Профессор не ошибся – утром мело так, что не было видно ни зги. Даром, что уже март – заледенелые мостовые замело по щиколотку и Анна, из последних сил сопротивляясь порывам ветра, плелась по пустой улице к вокзалу. Эшелон уже стоял на запасных путях, обычно забитый под завязку, он в этот раз был полупустой – институтские еще собрались не все. Марина Александровна – крошечная, сухенькая доцент-зоолог сидела на чемодане и мелко-мелко крестилась, ежеминутно поднимая бледное, морщинистое личико к небу

– Господи спаси и пронеси. Господи спаси. Только б не налетели, Господи, Мать святая Богородица.

Анна помогла старушке подняться в промерзший до скрипа вагон, усадила ее в уголке, сама села рядом и прижалась поплотнее, стараясь согреть.

– Ты, деточка, кипяточку возьми пойди. Вон, у меня котелок на ручке. Чайку выпьем, у меня чуть сахарку есть. Все полегче, а то ты вон – синяя.

Когда Анна вернулась в вагон, таща огненный котелок за обмотанную платком ручку, Марина Александровна сидела, странно задрав голову. Она не повернулась к Анне, не пошевелилась, так и смотрела остановившимися блекло-голубыми глазами в потолок.

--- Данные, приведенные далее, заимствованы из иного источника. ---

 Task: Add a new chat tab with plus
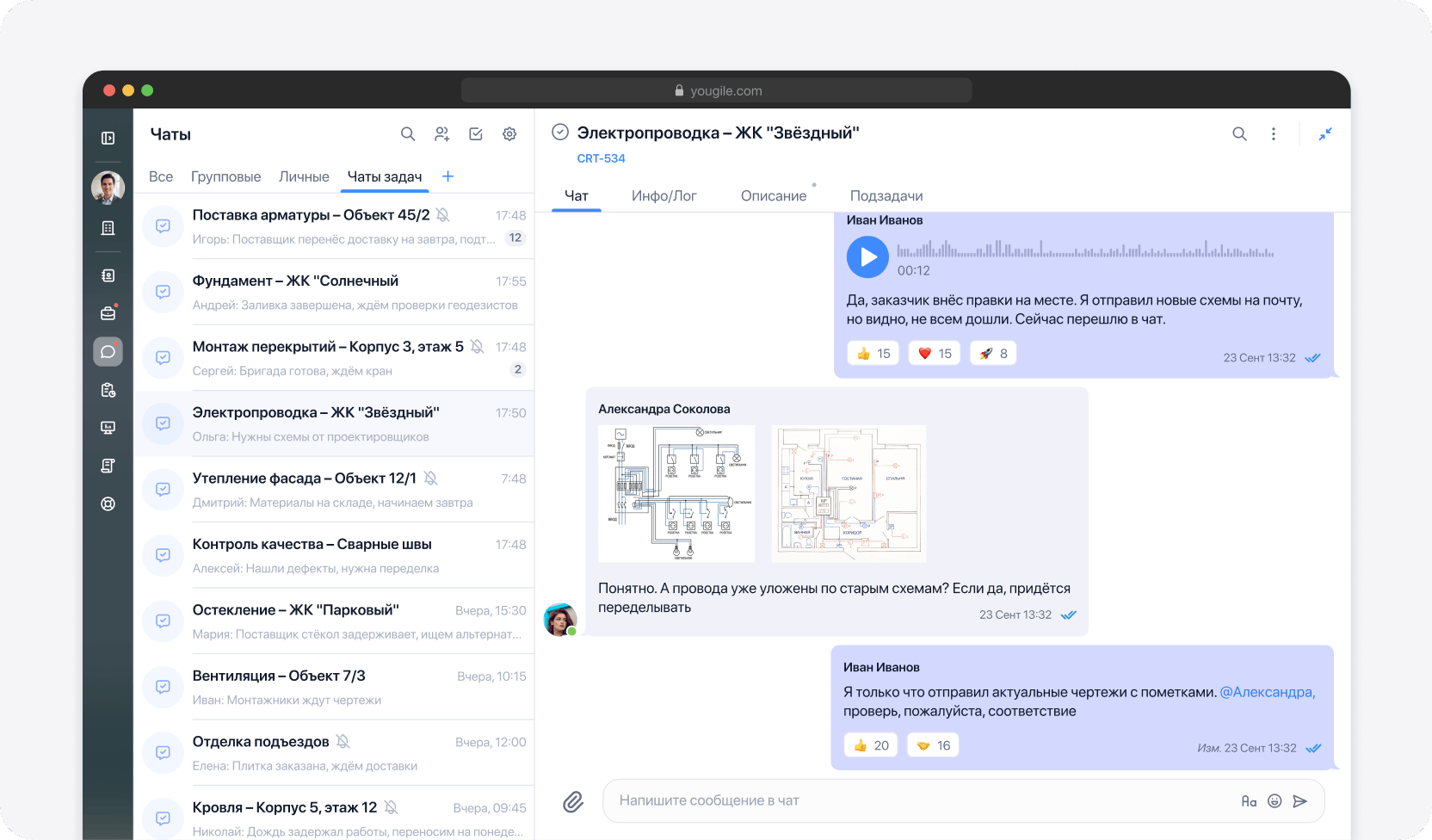point(448,176)
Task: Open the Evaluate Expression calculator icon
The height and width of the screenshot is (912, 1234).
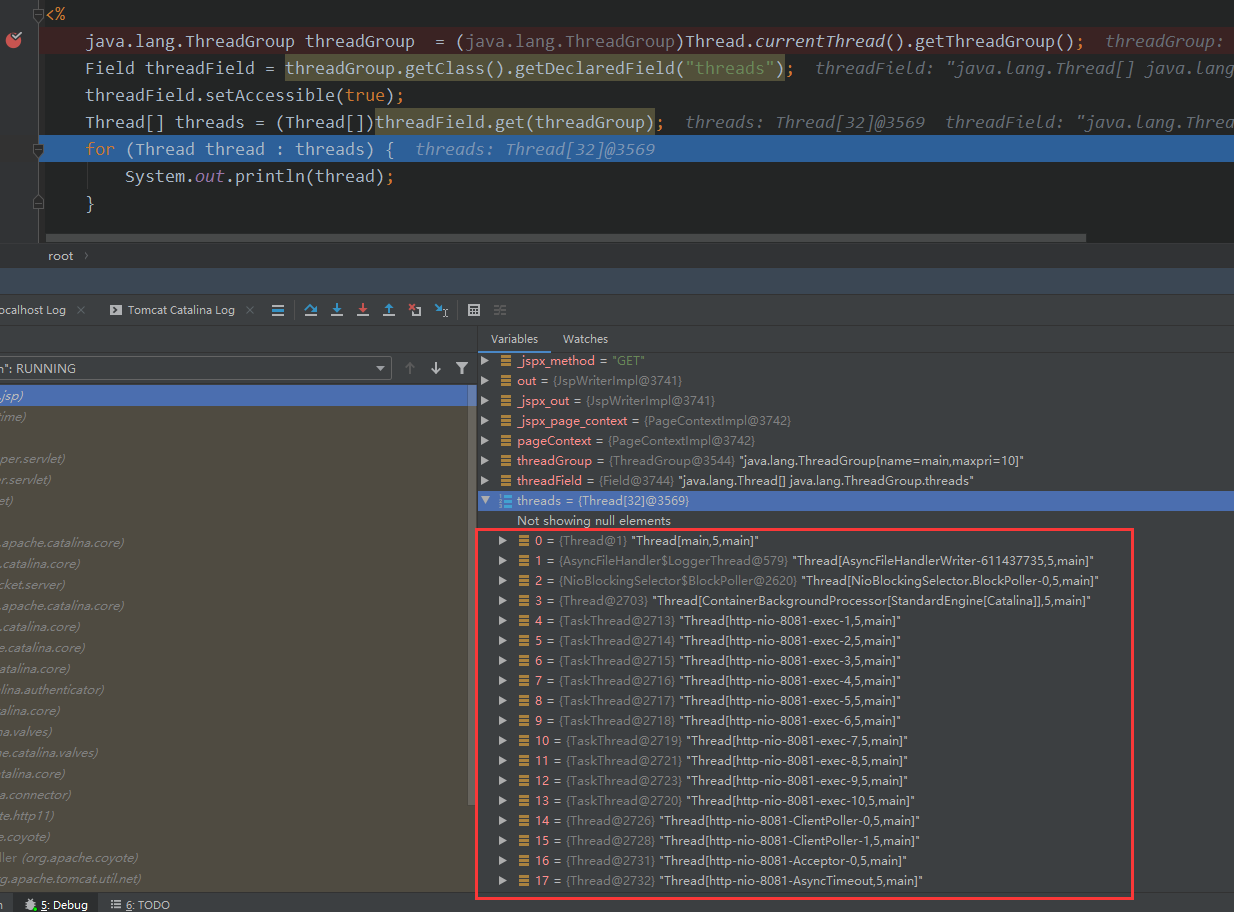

Наконец грузовик, с кузовом, открытым всем Ладожским ветрам, кряхтя и проскальзывая на ледяной, припорошенной вчерашним снегом дороге добрался до места. Всю дорогу, кутаясь в одеяло, которое Николай Борисович предусмотрительно вытащил из чемодана умершей старушки, Анна дремала, несмотря на совершенно дикий холод. У нее горели щеки и лоб, но она не могла вынырнуть из своего обморочного сна, в котором метались тени прошлого. Алексей, Шанита, Баро, Сашок, мать, отец – все навестили ее, приходили, касались, жалостно кивали, жалели. Анна все хотела заглянут в глаза Баро, но огненная завеса заслоняла его лицо, полыхала кровавыми всполохами. Все тело Анны заледенело, особенно руки и ноги, а вот лицо полыхало, как будто его жгло огнем. На эвакуационном пункте в Жихарево их оперативно пересадили в поезд, Анна еще помнила, как профессор почти тащил ее по платформе, но потом она провалилась в черную яму, в которой тяжелая, влажная ткань легла ей на лицо и душила.

– Чудом обошлось, деточка, я уж думала пневмония у тебя. Но ничего, в чем душа у тебя держится, а ты сильная. На ко молочка, испей, родненькая. Да хлебушка возьми.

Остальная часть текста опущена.